In 2009, the World Health Organization (WHO) introduced a new classification system for dengue cases, replacing the previous terms “dengue fever” and “dengue shock syndrome” with the categories “dengue with or without warning signs” and “severe dengue” [5]. Severe dengue is characterized by significant plasma leakage leading to shock and/or fluid accumulation with respiratory distress; severe bleeding; and severe organ involvement, including hepatic, renal, neurological, and cardiovascular dysfunction [5]. While most symptomatic cases range from mild to moderate, approximately 5% of patients may progress to severe disease [6].
Numerous studies have demonstrated that pre-existing comorbidities—such as diabetes [79], hypertension [810], cardiovascular disease [79], chronic kidney disease [7,9,11], obesity [8,12], and chronic respiratory disease [7,9,11]—are associated with a higher risk of severe dengue. Individuals with these conditions are more likely to require hospitalization and have a higher risk of complications, longer treatment duration, and increased mortality [7,9,11]. Notably, patients with 2 or more comorbidities may face a 2- to 3-fold increased risk of severe dengue [7,11]. The underlying mechanisms are thought to involve immune dysregulation, endothelial dysfunction, and multi-organ injury. A weakened or dysregulated immune response reduces the body’s ability to control the dengue virus, leading to inefficient viral clearance and an increased risk of progression to severe dengue [13,14]. Dengue infection also causes vascular endothelial dysfunction, increasing vascular permeability and resulting in plasma leakage—the fundamental mechanism underlying dengue shock syndrome. This process may be exacerbated in patients with pre-existing endothelial damage due to hypertension, diabetes, or cardiovascular disease [1517]. In addition, the dengue virus can affect multiple organs, including the heart, kidneys, liver, and nervous system—particularly in individuals with pre-existing chronic conditions—thereby increasing the risk of severe complications and mortality [6].
Objectives
In Vietnam, data on the impact of pre-existing comorbidities on severe dengue in adults remain limited. Therefore, this study was conducted to determine the prevalence of severe dengue and to examine the association between pre-existing comorbidities and severe dengue among hospitalized adults in northern Vietnam from 2022 to 2024. The findings may provide useful evidence to support clinical risk assessment and severity stratification at hospital admission.
Study Design and Setting
This retrospective study included patients diagnosed with dengue who were hospitalized at Haiphong Medical University Hospital, a 300-bed healthcare facility in northern Vietnam, approximately 120 km from Hanoi, the capital city.
Participants
Inclusion criteria: Eligible participants were adults aged 18 years and older who presented with fever and at least 2 clinical signs or symptoms suggestive of dengue, such as nausea/vomiting, skin rash, musculoskeletal pain, or a positive tourniquet test, or who tested positive by at least 1 diagnostic method, according to the 2009 WHO guidelines. Exclusion criteria: Patients with incomplete data on demographics, comorbidities, clinical manifestations, or laboratory findings were excluded. Between January 2022 and December 2024, 3,692 patients met the inclusion criteria and were included in the final analysis.
Data Collection Form
Data were extracted from the hospital management software using a pre-designed data collection form. The extraction was performed by an information technology engineer who had received basic training in medical data to support accurate interpretation and handling of clinical information. To verify the accuracy of the extracted data, 10% of cases were randomly selected and cross-checked against the corresponding paper-based medical records. This validation step was performed to ensure the reliability and consistency of the collected data. The data collection form consisted of 3 sections.
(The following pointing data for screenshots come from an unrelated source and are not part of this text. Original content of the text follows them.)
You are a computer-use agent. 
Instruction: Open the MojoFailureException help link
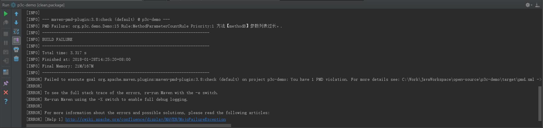145,119
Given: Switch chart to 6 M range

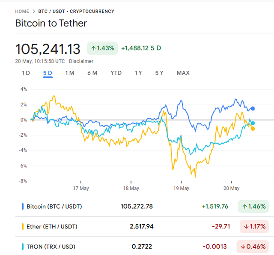Looking at the screenshot, I should (92, 73).
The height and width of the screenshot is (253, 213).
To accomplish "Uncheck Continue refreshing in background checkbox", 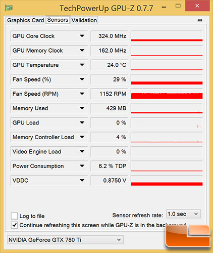I will [14, 225].
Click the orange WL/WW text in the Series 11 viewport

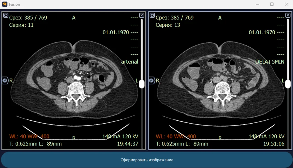[29, 137]
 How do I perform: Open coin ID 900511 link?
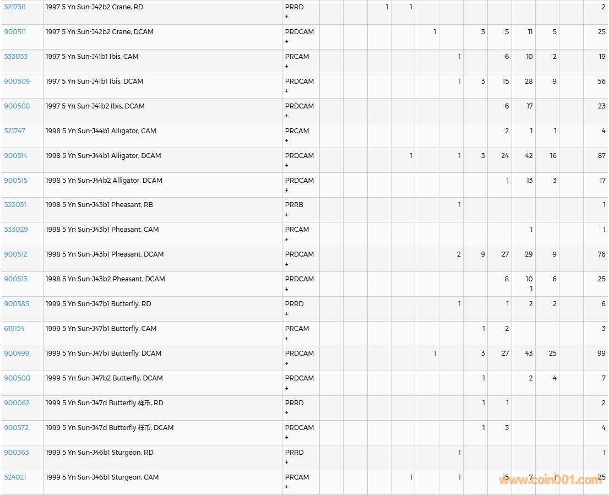[x=15, y=32]
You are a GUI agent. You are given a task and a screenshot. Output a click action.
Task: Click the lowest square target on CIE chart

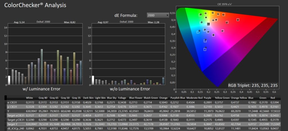click(x=205, y=50)
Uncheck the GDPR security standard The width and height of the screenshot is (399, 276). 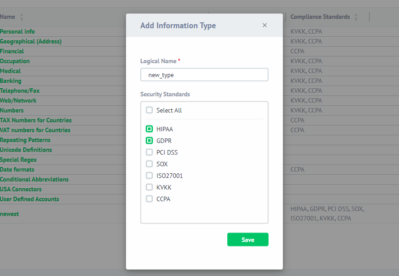(149, 141)
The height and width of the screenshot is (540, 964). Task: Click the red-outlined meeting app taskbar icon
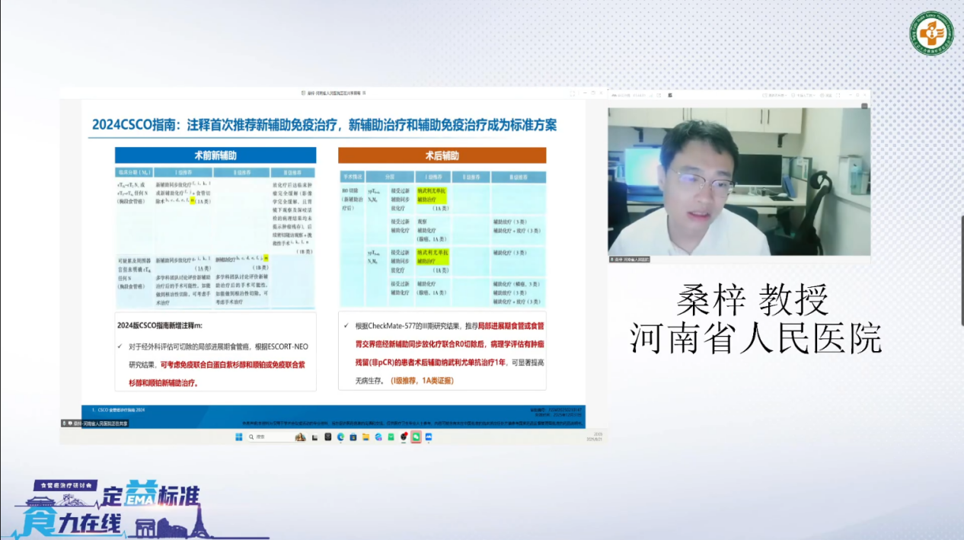click(x=416, y=437)
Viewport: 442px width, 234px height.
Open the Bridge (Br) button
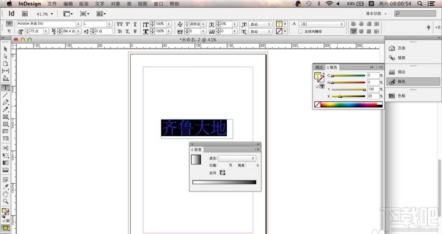pos(25,14)
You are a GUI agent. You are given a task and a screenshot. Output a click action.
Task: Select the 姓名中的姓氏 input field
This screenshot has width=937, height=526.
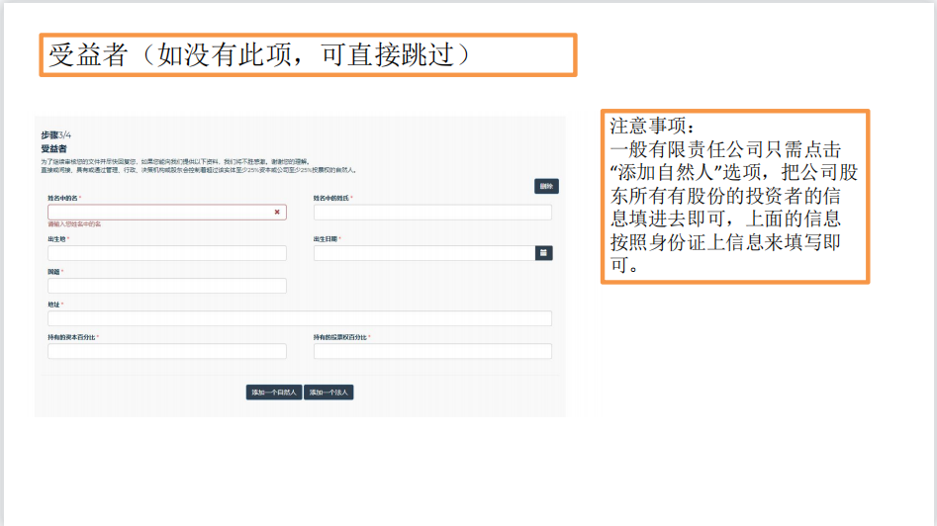[432, 212]
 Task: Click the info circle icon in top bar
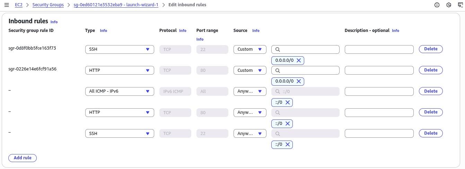[x=437, y=5]
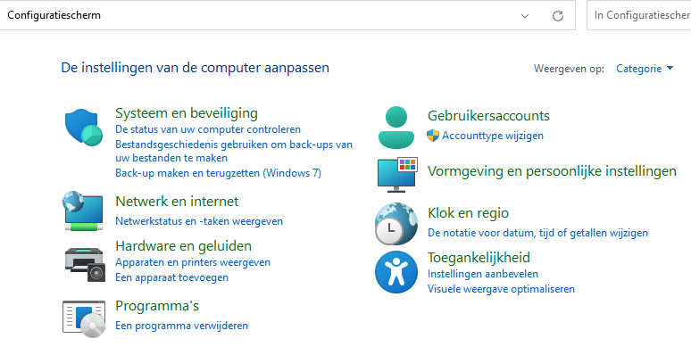Click the Toegankelijkheid accessibility icon
This screenshot has width=691, height=347.
click(x=395, y=272)
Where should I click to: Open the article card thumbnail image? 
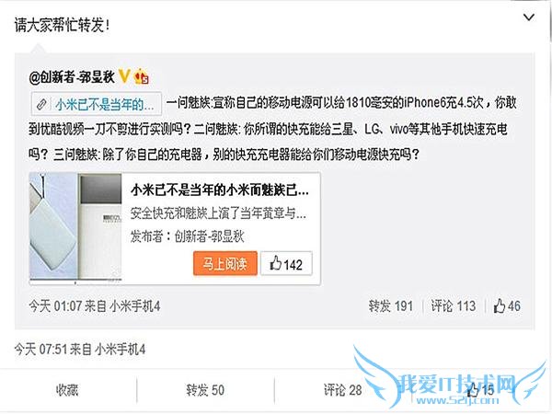(x=75, y=227)
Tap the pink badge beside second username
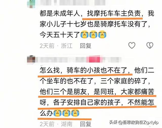This screenshot has width=162, height=128. [94, 59]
Demographic characteristics

Sex (male or female), age (years), place of residence (urban or suburban), weight (kg), height (cm), and length of hospital stay (days). Nutritional status was classified as “non-overweight/obese” (including underweight and normal weight; body mass index [BMI] <23 kg/m2) or “overweight/obese” (BMI ≥23 kg/m2) [18].

Pre-existing comorbidities

Hypertension, hyperlipidemia, diabetes, lung disease, liver disease, kidney disease, cardiac disease, heart failure, and asthma. Based on a previous study, lung disease included pleural effusion, bronchitis, pneumonia, pulmonary tuberculosis, and chronic obstructive pulmonary disease. Liver disease included viral hepatitis, cirrhosis, acute hepatitis, acute liver failure, and fatty liver disease. Kidney disease included chronic kidney disease, kidney stones, glomerulonephritis, and other renal conditions. Cardiac disease included ischemic heart disease, myocardial infarction, ventricular extrasystoles, and other heart conditions, excluding heart failure and peripheral vascular disease [7].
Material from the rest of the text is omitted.